Write a function that returns the global yearly population `Growth`, grouped by the `Income Group` and `Year`.

_**Function Specifications**_
* Should not take any inputs.
* The years are currently presented as the heading of each row in the population table. The table will have to be melted to produce the appropriate format.

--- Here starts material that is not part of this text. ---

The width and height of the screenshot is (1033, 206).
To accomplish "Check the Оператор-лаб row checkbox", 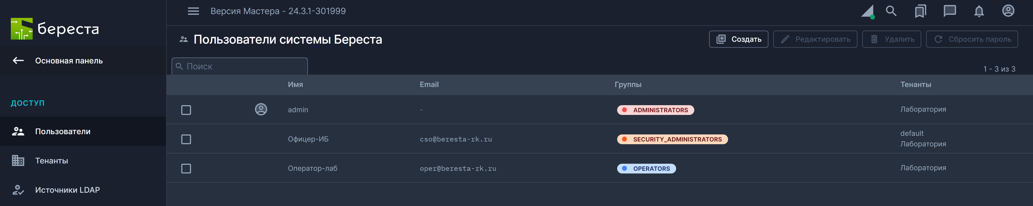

You can use `df.melt` to do this, where the variable name should be `Year` and the value name should be `Growth`.
* Should group by the `Year` and `Income Group`.
* Should only have one column named `Growth`.
* The `Income Group` and the `Year` should be indices.
* The `Growth` is calculated by taking the yearly difference and dividing it by the total population for each year, multiplied by 100.
* Should return a `DataFrame`.

In [239]:
### START FUNCTION
def population_difference_by_income():
    df = meta_df[['Income Group']].copy()
    df = df.join(population_df)
    df = pd.melt(
        df, 
        id_vars = ['Income Group'], 
        var_name='Year',
        value_name='Growth'
    )
    df = df.groupby(['Income Group', 'Year']).sum()
    Income_groups = list(meta_df['Income Group'].unique())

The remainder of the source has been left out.